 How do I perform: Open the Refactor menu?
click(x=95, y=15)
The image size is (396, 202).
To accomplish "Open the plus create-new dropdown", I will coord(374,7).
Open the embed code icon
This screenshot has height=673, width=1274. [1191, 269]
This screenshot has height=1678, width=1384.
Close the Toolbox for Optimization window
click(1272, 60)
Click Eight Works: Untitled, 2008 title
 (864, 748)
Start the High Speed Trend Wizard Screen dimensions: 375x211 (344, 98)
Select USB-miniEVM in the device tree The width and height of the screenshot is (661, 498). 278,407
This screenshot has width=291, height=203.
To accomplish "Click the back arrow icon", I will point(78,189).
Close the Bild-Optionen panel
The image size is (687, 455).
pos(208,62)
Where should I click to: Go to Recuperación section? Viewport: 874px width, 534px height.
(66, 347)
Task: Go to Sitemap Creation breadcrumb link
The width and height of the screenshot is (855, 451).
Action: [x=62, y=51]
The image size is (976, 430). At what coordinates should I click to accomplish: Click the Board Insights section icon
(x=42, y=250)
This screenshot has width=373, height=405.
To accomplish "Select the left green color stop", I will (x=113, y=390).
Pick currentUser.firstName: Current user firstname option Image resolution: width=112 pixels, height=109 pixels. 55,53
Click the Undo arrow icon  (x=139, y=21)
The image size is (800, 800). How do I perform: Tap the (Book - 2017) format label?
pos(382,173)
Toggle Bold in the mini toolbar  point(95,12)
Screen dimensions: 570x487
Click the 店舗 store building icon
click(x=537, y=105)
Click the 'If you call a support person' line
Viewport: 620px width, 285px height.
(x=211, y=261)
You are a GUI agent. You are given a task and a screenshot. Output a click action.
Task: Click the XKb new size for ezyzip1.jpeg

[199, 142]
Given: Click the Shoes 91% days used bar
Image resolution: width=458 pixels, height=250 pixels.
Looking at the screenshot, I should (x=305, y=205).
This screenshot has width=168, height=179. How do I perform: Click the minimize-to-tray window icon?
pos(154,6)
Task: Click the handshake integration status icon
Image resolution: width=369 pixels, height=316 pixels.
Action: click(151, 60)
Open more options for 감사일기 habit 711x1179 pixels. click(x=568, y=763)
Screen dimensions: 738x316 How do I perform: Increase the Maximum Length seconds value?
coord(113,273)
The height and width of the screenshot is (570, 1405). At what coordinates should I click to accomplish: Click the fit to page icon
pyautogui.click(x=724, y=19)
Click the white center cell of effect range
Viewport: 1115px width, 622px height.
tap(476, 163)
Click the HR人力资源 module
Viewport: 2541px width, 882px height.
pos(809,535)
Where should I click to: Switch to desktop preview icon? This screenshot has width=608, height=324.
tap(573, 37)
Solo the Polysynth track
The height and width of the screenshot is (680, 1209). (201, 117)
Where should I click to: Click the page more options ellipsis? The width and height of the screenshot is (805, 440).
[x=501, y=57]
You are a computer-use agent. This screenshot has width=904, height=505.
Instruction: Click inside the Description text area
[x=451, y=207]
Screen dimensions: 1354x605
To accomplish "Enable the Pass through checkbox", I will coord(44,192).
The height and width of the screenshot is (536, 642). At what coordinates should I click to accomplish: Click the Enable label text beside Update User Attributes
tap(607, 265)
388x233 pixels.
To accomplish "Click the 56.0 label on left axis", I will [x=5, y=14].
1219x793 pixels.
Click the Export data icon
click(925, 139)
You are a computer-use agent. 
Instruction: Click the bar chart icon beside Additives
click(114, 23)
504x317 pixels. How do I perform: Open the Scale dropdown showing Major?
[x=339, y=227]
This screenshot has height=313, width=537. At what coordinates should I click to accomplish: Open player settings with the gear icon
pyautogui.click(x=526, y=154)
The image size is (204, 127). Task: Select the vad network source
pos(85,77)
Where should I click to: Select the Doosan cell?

* * *

_PROBLEM REQUIREMENTS_
Write down, word for word, the lines above from the one containing "The image size is (396, 202)." through the one containing "Toggle Bold in", both ends included.

_RESPONSE BELOW_
The image size is (396, 202).
To accomplish "Open the plus create-new dropdown", I will coord(374,7).
Open the embed code icon
This screenshot has height=673, width=1274. [1191, 269]
This screenshot has height=1678, width=1384.
Close the Toolbox for Optimization window
click(1272, 60)
Click Eight Works: Untitled, 2008 title
 (864, 748)
Start the High Speed Trend Wizard Screen dimensions: 375x211 (344, 98)
Select USB-miniEVM in the device tree The width and height of the screenshot is (661, 498). 278,407
This screenshot has width=291, height=203.
To accomplish "Click the back arrow icon", I will point(78,189).
Close the Bild-Optionen panel
The image size is (687, 455).
pos(208,62)
Where should I click to: Go to Recuperación section? Viewport: 874px width, 534px height.
(66, 347)
Task: Go to Sitemap Creation breadcrumb link
The width and height of the screenshot is (855, 451).
Action: [x=62, y=51]
The image size is (976, 430). At what coordinates should I click to accomplish: Click the Board Insights section icon
(x=42, y=250)
This screenshot has width=373, height=405.
To accomplish "Select the left green color stop", I will (x=113, y=390).
Pick currentUser.firstName: Current user firstname option Image resolution: width=112 pixels, height=109 pixels. 55,53
Click the Undo arrow icon  (x=139, y=21)
The image size is (800, 800). How do I perform: Tap the (Book - 2017) format label?
pos(382,173)
Toggle Bold in the mini toolbar  point(95,12)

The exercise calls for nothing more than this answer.